## Exercise directions
Recast the material as a JSON list of strings, one string per line with blank lines omitted, starting at the line that contains "The width and height of the screenshot is (1275, 371)." and ending at the end of the material. Leave the pictures out.

Stored dataset items

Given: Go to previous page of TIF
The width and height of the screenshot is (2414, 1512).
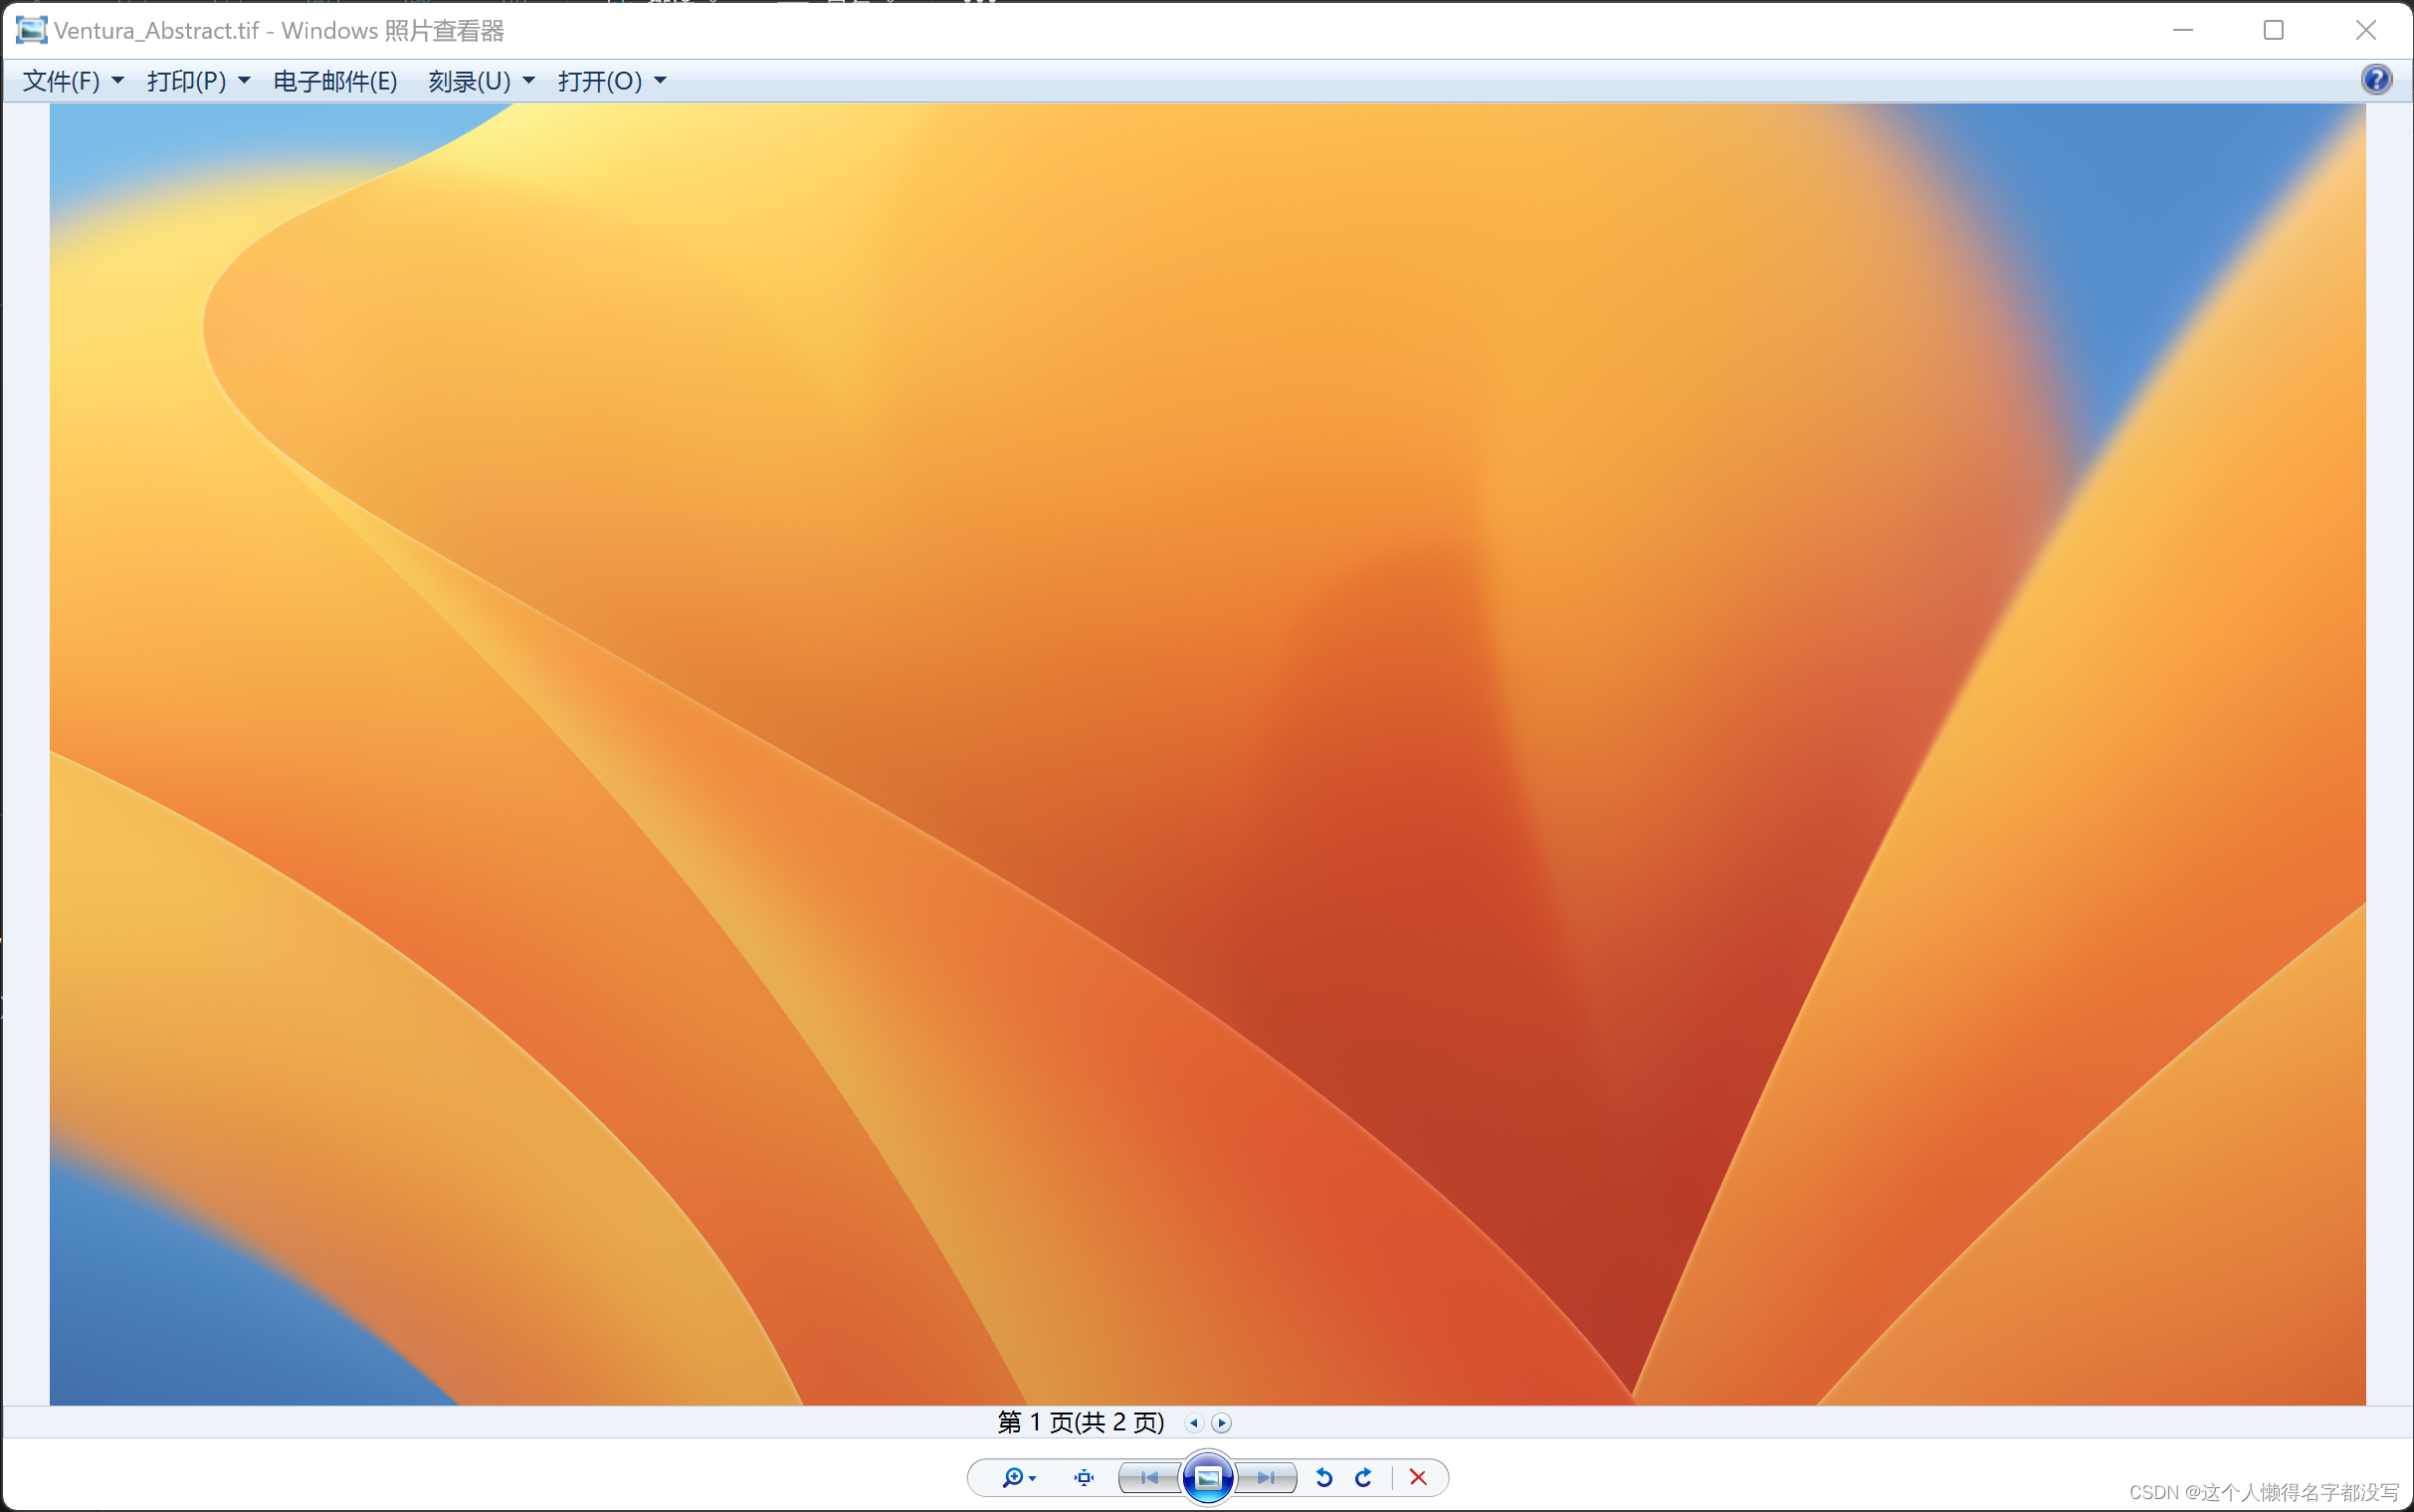Looking at the screenshot, I should click(1194, 1423).
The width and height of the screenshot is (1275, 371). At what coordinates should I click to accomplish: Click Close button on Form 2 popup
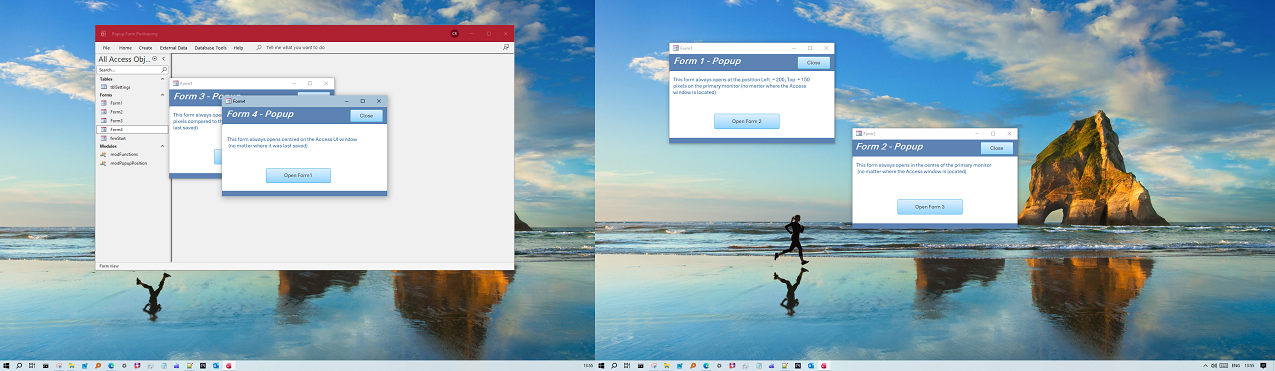[997, 148]
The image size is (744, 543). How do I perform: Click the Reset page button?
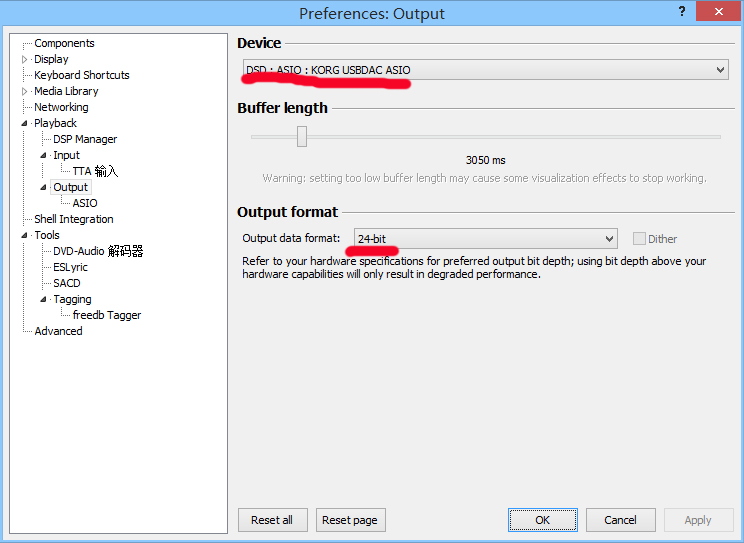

## Full solution
[
  "The width and height of the screenshot is (1275, 371). At what coordinates should I click to accomplish: Click Close button on Form 2 popup",
  "[997, 148]",
  "The image size is (744, 543). How do I perform: Click the Reset page button?"
]